- National education plans lack climate change content A focus on climate change was found in just 45% of education sector plans and 40% of national education laws in a sample of 20 countries.
- Environmental learning proficiency has remained stagnant and low. Just 30% of all students are proficient in environmental science.
- Half of all children globally — over one billion — are at an ‘extremely high risk’ to the impacts of climate change. And one-third of all children will be exposed to four or more extreme climate change hazards in the near future, including cyclones, drought, floods, heatwaves and others.
- In 2020, climate related disasters displaced three times more people than conflict and violence, jeopardizing education for millions of children.
Make the case
- Universal education and health interventions can have a direct impact on climate change. The resulting reductions in emissions globally could be as high as 85.4 gigatons of carbon dioxide between 2020 and 2050.
(Project Drawdown, 2020)
- Girls’ education is one of the most effective tools we have to fight climate change. Using UNESCO data, projections show that educating girls could result in a massive reduction in emissions of 51.48 gigatons by 2050.
(Project Drawdown, 2017)
- Financing education can reduce carbon emissions. Closing the education financing gap in low- and lower-middle-income countries could reduce emissions by 51.48 gigatons by 2050.
- Education increases the capacity to adapt, reducing the risk of climate-related disasters. Education helps to foster the knowledge, skills, and attitudes required to lessen and prevent additional environmental damage.
(Feinstein & Mach, 2019).
- Providing environmental education to children has a ripple effect, with knowledge transferred to their families, inspiring action and reducing vulnerability. In the United States, intergenerational learning has proven to be an influential pathway for parental adoption of environmental concerns, ultimately changing harmful behaviour.
(Lawson et al., 2019)
- Education saves lives. If universal upper-secondary was realised by 2030, 200,000 disaster-related deaths could be prevented in 20 years. If progress towards achieving education for all is halted, disaster-related deaths could increase by 20% per decade.
- Increased education leads to higher levels of environmental concern and awareness. A study of nearly 30 countries found that 37% of people with secondary education and 46% of those with tertiary education were concerned for the environment, compared with 25% of those who did not start secondary education.
(UNICEF, 2015) (Franzen & Vogl, 2013)
- Education changes behaviours and fosters sustainable practices. In Ethiopia, a farmer with six years of education is 20% more likely to practise sustainable agricultural methods to adapt to climate change.
- Slowing population growth through education can reduce carbon emissions. A woman with 12 years of schooling has four to five fewer children than a woman with zero years of schooling, equivalent to a 25 metric ton reduction of carbon emissions.

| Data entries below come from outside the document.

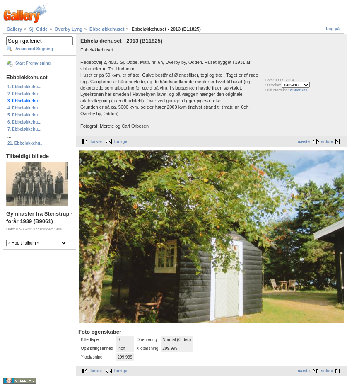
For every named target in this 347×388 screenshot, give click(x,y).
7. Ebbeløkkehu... (24, 129)
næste (304, 141)
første (96, 141)
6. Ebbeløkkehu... (24, 122)
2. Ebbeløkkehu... (24, 94)
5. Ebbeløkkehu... (24, 115)
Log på (333, 29)
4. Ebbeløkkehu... (24, 108)
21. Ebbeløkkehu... (25, 143)
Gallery (14, 29)
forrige (121, 141)
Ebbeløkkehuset (106, 29)
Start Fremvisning (33, 63)
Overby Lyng (68, 29)
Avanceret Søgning (34, 48)
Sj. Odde (38, 29)
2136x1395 (299, 90)
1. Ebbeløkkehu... (24, 87)
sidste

(Kharas, 2016) (Carbon Dioxide Information Analysis Center, 2017)
- A better educated labour force is essential to ensuring the technological transformation required to combat climate change. Education provides the basic, technical, and managerial skills necessary to innovate and develop green industries, transforming economies and food systems, and reducing environmental destruction. Green growth could produce up to 60 million additional jobs globally.

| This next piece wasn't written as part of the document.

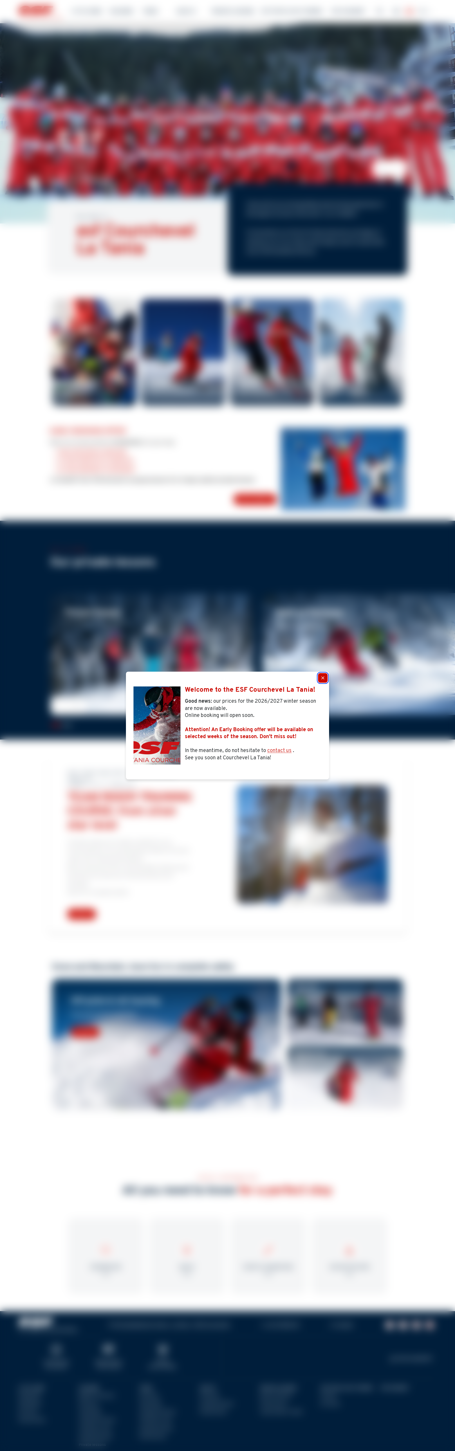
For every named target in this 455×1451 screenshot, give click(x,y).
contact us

(Technopolis Group, 2015) (ILO, 2012)
- Education promotes sustainable farming practices. Farmers educated in field schools reduced their environmental impact by 39%, and decreased pesticide use by 17%, while increasing their yield by 13%, and revenue by 19%.
(Waddington et al., 2014).
- Disaster resilience increases with girls’ education. For each additional year of schooling a girl receives, her country’s resilience to climate disasters can be expected to improve by 3.2 points on the ND-GAIN Index, which measures climate change vulnerability.

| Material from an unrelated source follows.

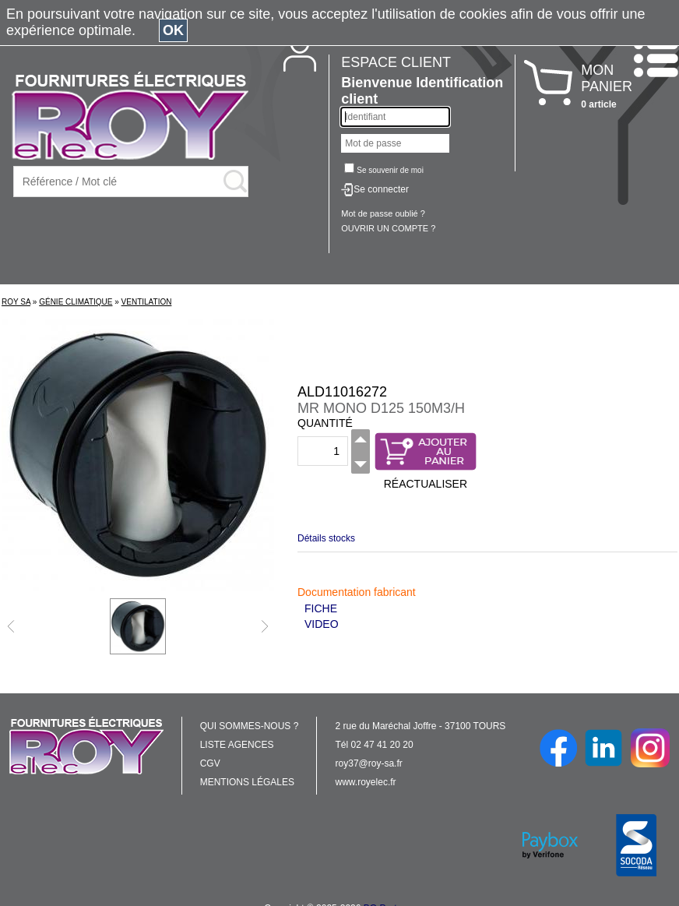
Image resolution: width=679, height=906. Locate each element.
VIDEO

(Brookings Institution, 2017)
- Teachers think climate change education is important. In the United States, a recent study showed that 86% of teachers think climate change should be taught in classrooms.
Closing the education financing gap in low- and lower-middle-income countries could reduce emissions by 51.48 gigatons by 2050.
His Excellency Dr. Tariq Al Gurg
Chief Executive Officer at Dubai Cares
The COVID-19 pandemic has highlighted the world's interconnectedness like nothing before it. At this moment in history, the opportunity increases to reinvent institutions and paradigms of education. It requires the world to come together in ways that have never been seen or done before - across borders, sectors and disciplines. Big changes start with small steps, so let’s use this moment as an opportunity to build back better education.
Key talking points
- The more a country invests in education, the more prepared it is to address the climate crisis.
- Education is a tool for providing important information about the climate and environment to young people.
- Higher levels of education are associated with more environmentally friendly lifestyles, increased skills for green-based technology jobs, and better farming practices.
- Several studies demonstrate additional investment in education can reduce carbon emissions.